In altre parole, in zazen ci si astiene dal giudizio, dal pensiero che misura e che compara, non facciamo più delle discriminazioni. Questo vuol dire che non discriminiamo più tra pensiero e non- pensiero. E quindi è il ‘lasciare la presa’ dall'attività di discriminazione che è hishiryô.
Hishiryô permette lo svolgimento dell'attività del pensiero, ma non ci si attacca e neanche si rifiuta, ci si pone a un altro livello, al livello del ‘al di là del pensiero e del non-pensiero’. In altre parole durante zazen si mette a funzionare un'altra coscienza, che vede l'apparire e lo scomparire dei pensieri, così come delle sensazioni, delle emozioni, ma che non si lascia trascinare nel ciclo di queste apparizioni e scomparse; vede globalmente con uno spirito vasto l'apparizione e la scomparsa di tutti i fenomeni mentali, e questo vuol dire realizzare uno spirito vasto, che include tutti gli aspetti, comprese le emozioni di rammarico che possiamo avere nel vedere che le illusioni continuano ad apparire.
In altre parole in zazen, attraverso la concentrazione sul corpo e sulla respirazione, la coscienza si allarga, diventa vasta come l'oceano che può ricevere tutte le acque senza turbarsi. Quando invece lo spirito ordinario è piuttosto come una piccola pozza d'acqua che diventa agitata per un nonnulla. Questa maniera quindi di pensare al di là del pensiero, come del non-pensiero, è veramente l'essenza della trasmissione del risveglio del Buddha. E' il cuore della nostra pratica, cioè l'elemento vitale, ed è a questo che dovremmo tornare sempre per ricaricarci. Non è una questione di energia, ma ricaricarsi è come ritornare alla sorgente.
Venerdì 12 ottobre 2007, mondo
- Allora, prima della domanda avevo una richiesta da fare, se mi era possibile rivolgermi dandovi del tu.
- Oh, sì, sì!
- Grazie! La mia domanda riguarda mushotoku che è un aspetto della pratica di cui penso di avere una comprensione molto superficiale; in conseguenza delle scelte che ho fatto ultimamente, mi sono reso conto di questo aspetto, quindi ti chiedo cos’è realmente mushotoku nella vita di tutti i giorni.
- Non aspettarsi dei benefici o dei profitti personali nella nostra pratica, nella pratica della Via. Ma invece, se siete degli uomini d’affari, se fate del commercio per esempio, è normale voler guadagnare dei soldi, un commerciante che è mushotoku arriva a distribuire tutte le sue merci gratuitamente e questo sarebbe stupido.

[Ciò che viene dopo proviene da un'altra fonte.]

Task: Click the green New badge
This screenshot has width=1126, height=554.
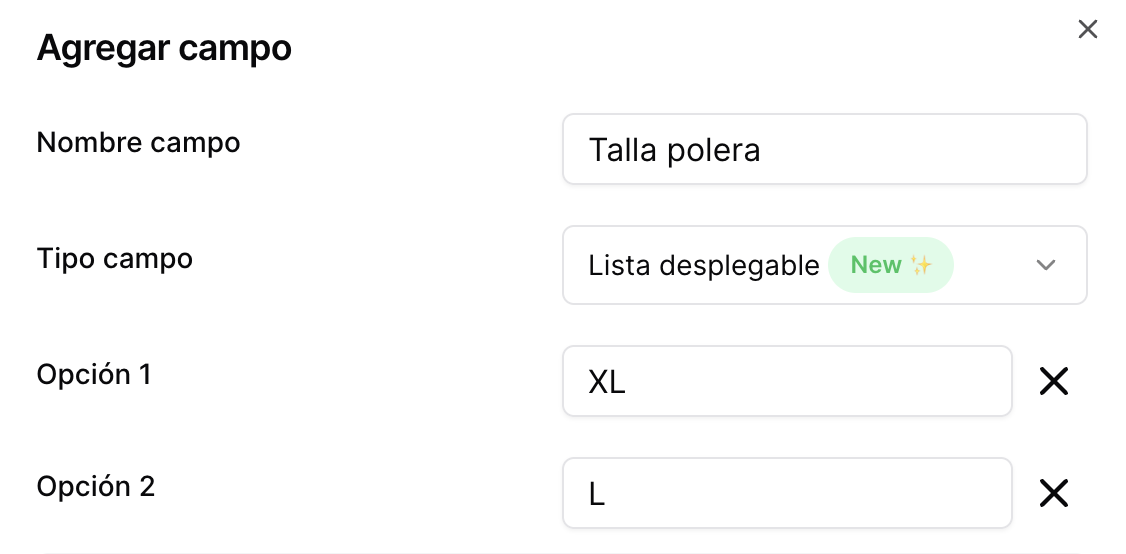Action: click(x=890, y=265)
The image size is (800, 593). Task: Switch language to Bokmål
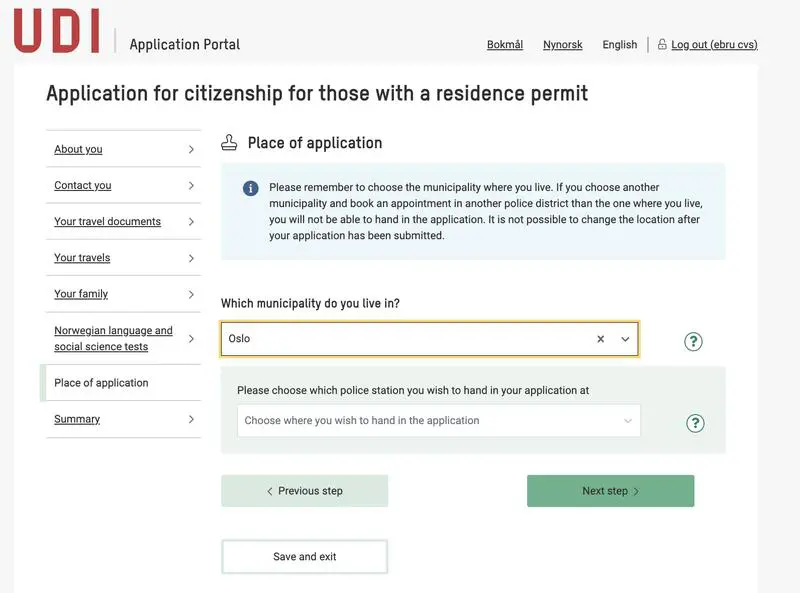tap(505, 45)
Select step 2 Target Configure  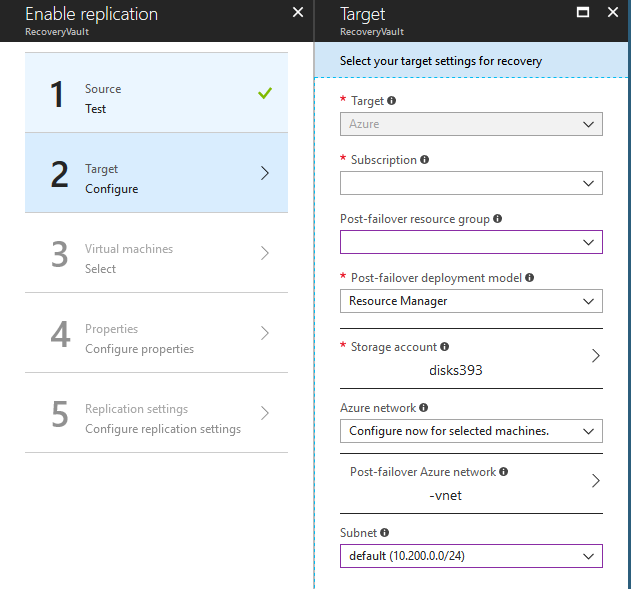[156, 173]
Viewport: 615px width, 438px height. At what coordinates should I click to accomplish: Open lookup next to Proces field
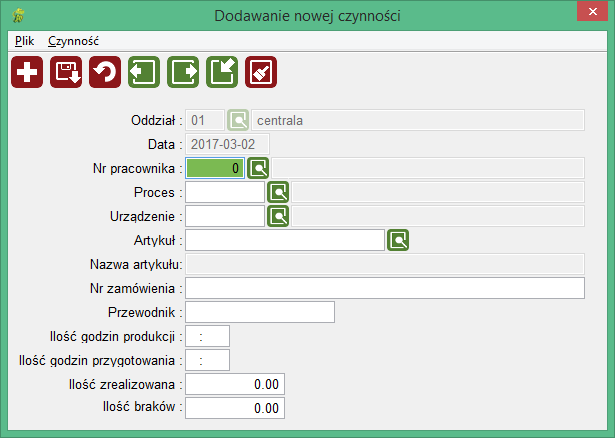(278, 192)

Il Maestro Deshimaru insisteva spesso su questo, quando abbiamo una attività economica, allora bisogna concentrarsi completamente sul fatto che questa attività produca dei profitti.

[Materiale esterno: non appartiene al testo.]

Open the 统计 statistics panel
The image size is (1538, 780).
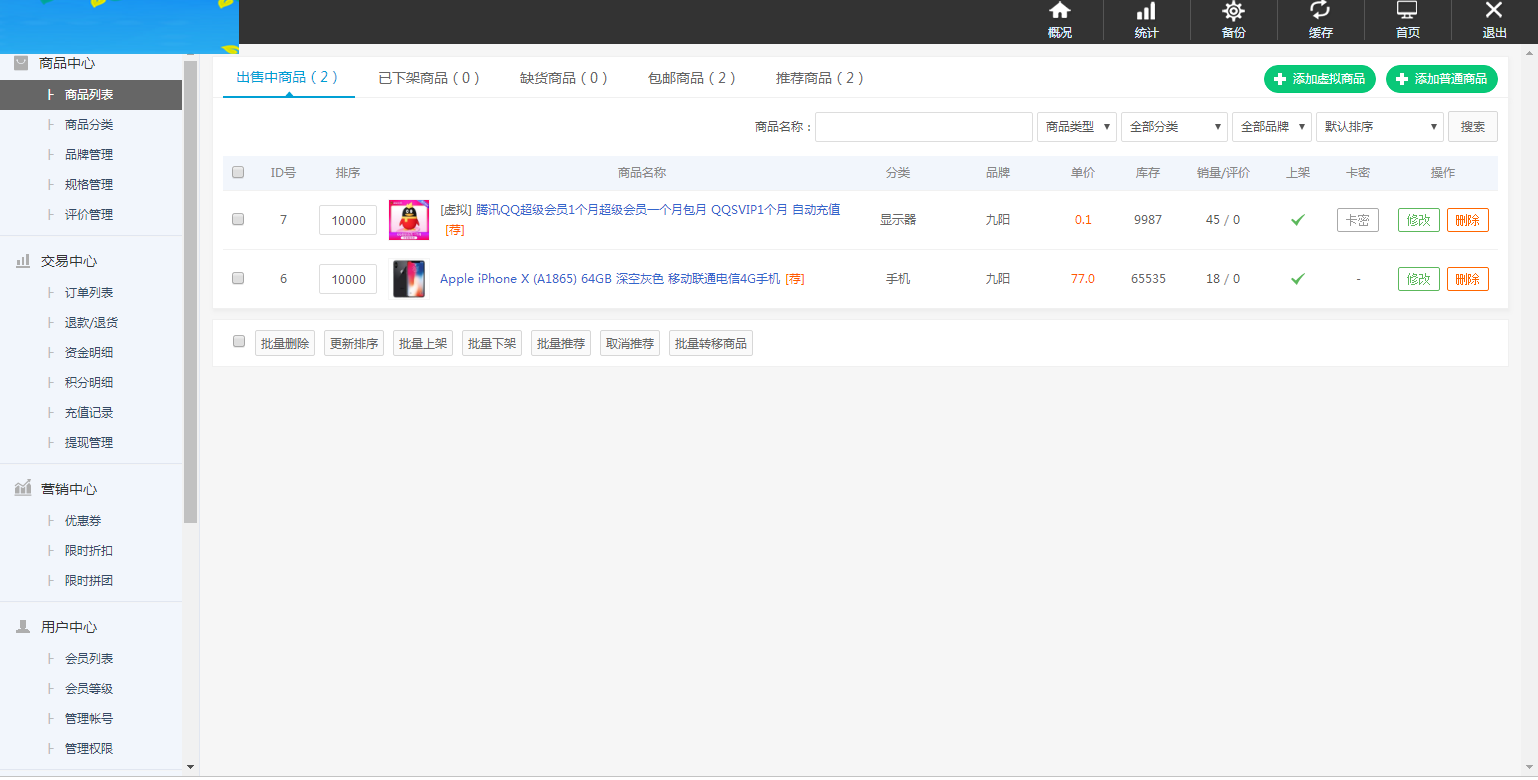point(1146,20)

Semplicemente, facendo questo bisogna far attenzione che non si sviluppi uno spirito troppo avido, e comprendere che il vero profitto non è solamente profitto per sé stessi ma anche per i clienti, per i collaboratori, per tutti in definitiva.
Questo riguarda l’aspetto economico, perché ci sono sempre una serie di dubbi quando si pratica zazen e si vive nella società attuale. Allora non potremmo avere nessuna attività professionale che implichi un profitto, un guadagno, ma non si tratta di questo. Si tratta dell’attitudine che abbiamo nella pratica di zazen, nella pratica di gyoji, poiché è una pratica di liberazione e se utilizziamo questa pratica per ottenere qualche cosa - quindi se pratichiamo con un oggetto, con uno scopo - non c’è una liberazione possibile, perché a quel punto siamo prigionieri della nostra avidità; viviamo nella dualità, pratichiamo nella dualità e quindi zazen diventa come una attività economica, cioè investiamo, facciamo uno sforzo per praticare zazen, sperando di trarne un profitto e a quel punto zazen non è più zazen.

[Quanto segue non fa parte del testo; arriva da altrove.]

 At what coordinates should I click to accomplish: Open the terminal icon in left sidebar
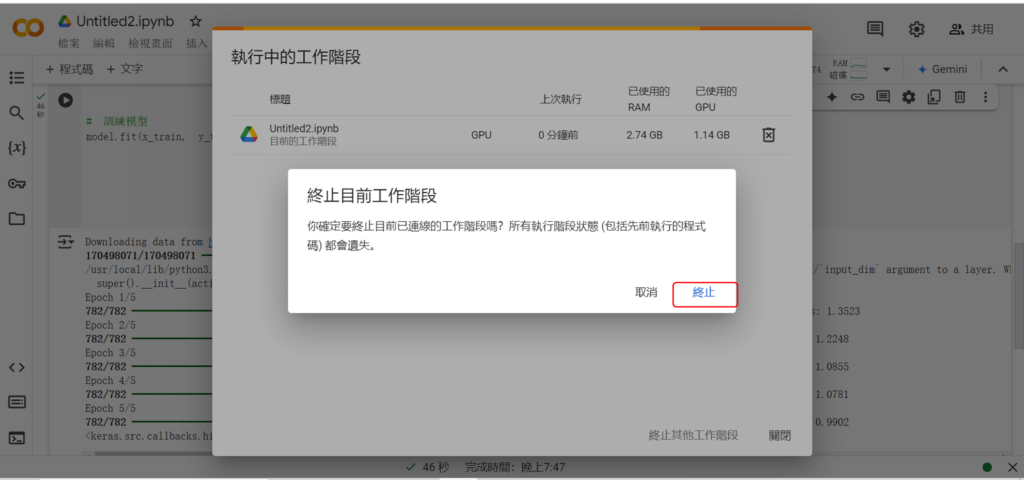click(16, 437)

Non c’è nessun profitto a praticare zazen poiché il vero merito di zazen non è quello di guadagnare qualche cosa, neanche di guadagnare una rinascita nella terra del Buddha o un migliore karma, ma di liberarsi completamente dello spirito del guadagno e questo non può che realizzarsi che qui e ora.
Non possiamo per esempio avere una pratica con un progetto di diventare mushotoku più tardi.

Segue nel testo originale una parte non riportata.